# [Document extract]
.....

High Blood Pressure: A Side Effect of Drugs, Poisons, and Food

Author Affiliations

From the Department of Internal Medicine, Section on Hypertensive Diseases, Ochsner Clinic and Alton Ochsner Medical Foundation, New Orleans, La (Dr Messerli); and Hypertension Unit, The Chaim Sheba Medical Center, Tel-Hashomer, Israel (Dr Grossman).

Arch Intern Med. 1995;155(5):450-460. doi:10.1001/archinte.1995.00430050022003

A variety of therapeutic agents or chemical substances can induce either a transient or a sustained increase in blood pressure. These agents increase arterial pressure by either causing sodium retention and extracellular volume expansion or directly or indirectly activating the sympathetic nervous system. Some agents act directly on arteriolar smooth muscle. For certain agents, the mechanism of pressure elevation is mixed or unknown. Paradoxically, some agents that are used to lower arterial pressure may acutely increase arterial pressure. Also, a rebound increase in pressure may be encountered after discontinuation of certain antihypertensive agents. In general, these chemically induced increases in arterial pressure are small and transient; however, severe hypertension involving encephalopathy, stroke, and irreversible renal failure has been reported. Careful evaluation of a patient's drug regimen may identify chemically induced hypertension and prevent the need for evaluation and therapy. This study reviews the therapeutic agents or chemical substances that elevate blood pressure and their mechanisms of action.

.....

# [Data extract]
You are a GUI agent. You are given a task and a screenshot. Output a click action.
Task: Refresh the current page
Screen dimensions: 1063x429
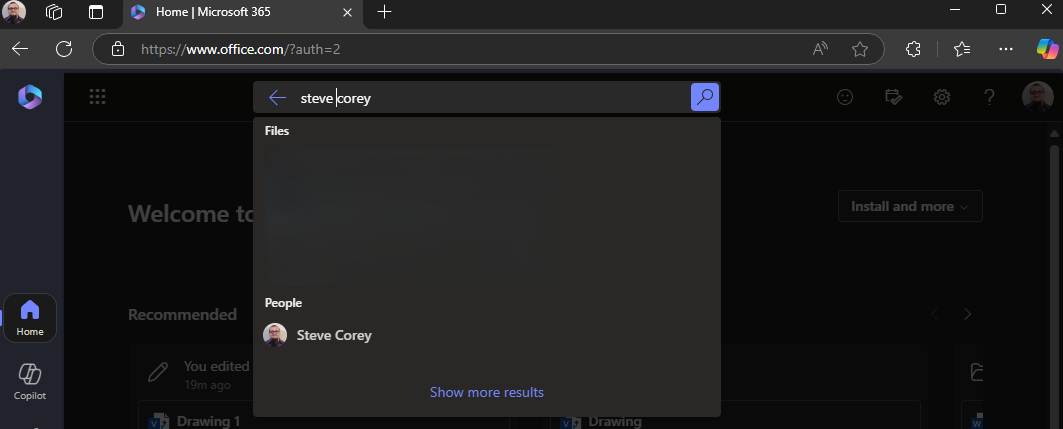coord(64,48)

.....

# [Exercise tasks]
1) From the high blood pressure article, extract the stretch from "Author Affiliations" through "Israel (Dr Grossman).".
2) Based on the high blood pressure article, is each statement true? Answer yes or no for each, and quote the words that decide it.
(a) Some agents used to lower arterial pressure may acutely raise it.
(b) Chemically induced increases in arterial pressure are generally large and lasting.
(c) The way every agent raises pressure is known.

# [Solutions]
1)
Author Affiliations

From the Department of Internal Medicine, Section on Hypertensive Diseases, Ochsner Clinic and Alton Ochsner Medical Foundation, New Orleans, La (Dr Messerli); and Hypertension Unit, The Chaim Sheba Medical Center, Tel-Hashomer, Israel (Dr Grossman).

2)
(a) Yes: "Paradoxically, some agents that are used to lower arterial pressure may acutely increase arterial pressure."
(b) No: "In general, these chemically induced increases in arterial pressure are small and transient"
(c) No: "For certain agents, the mechanism of pressure elevation is mixed or unknown."